TASK DETAILS: Everything in the entries below should be restated exactly, except for the pictures.

--- DATASET ENTRIES Enclosed Below ---

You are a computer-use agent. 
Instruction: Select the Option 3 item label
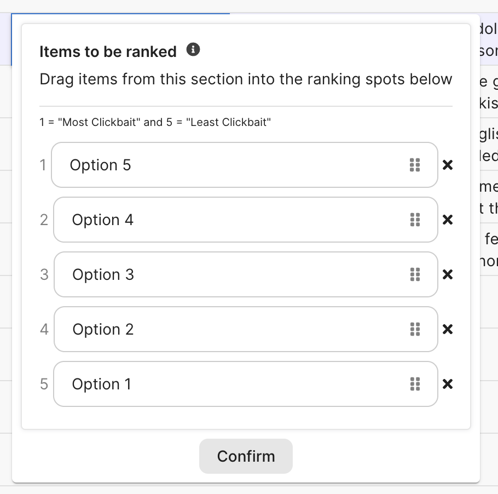coord(103,274)
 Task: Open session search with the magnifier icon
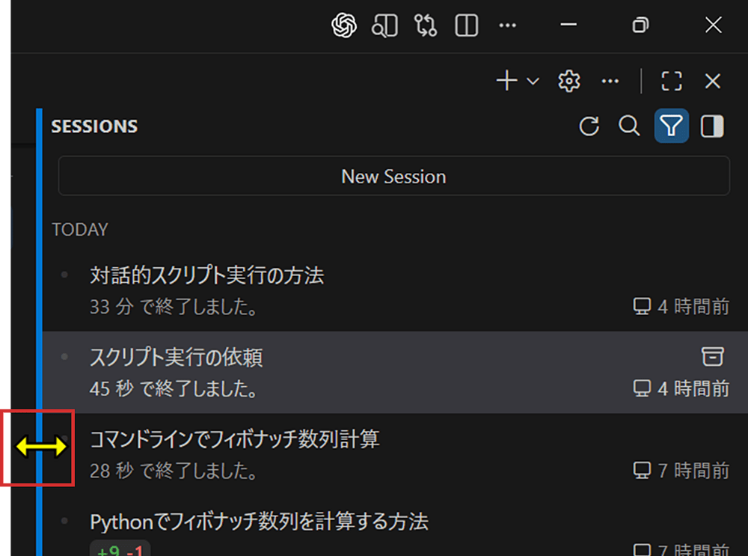pyautogui.click(x=629, y=126)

--- End of Enclosed DATASET ENTRIES ---

ANSWER:
You are a computer-use agent. 
Instruction: Select the Option 3 item label
coord(103,274)
 Task: Open session search with the magnifier icon
pyautogui.click(x=629, y=126)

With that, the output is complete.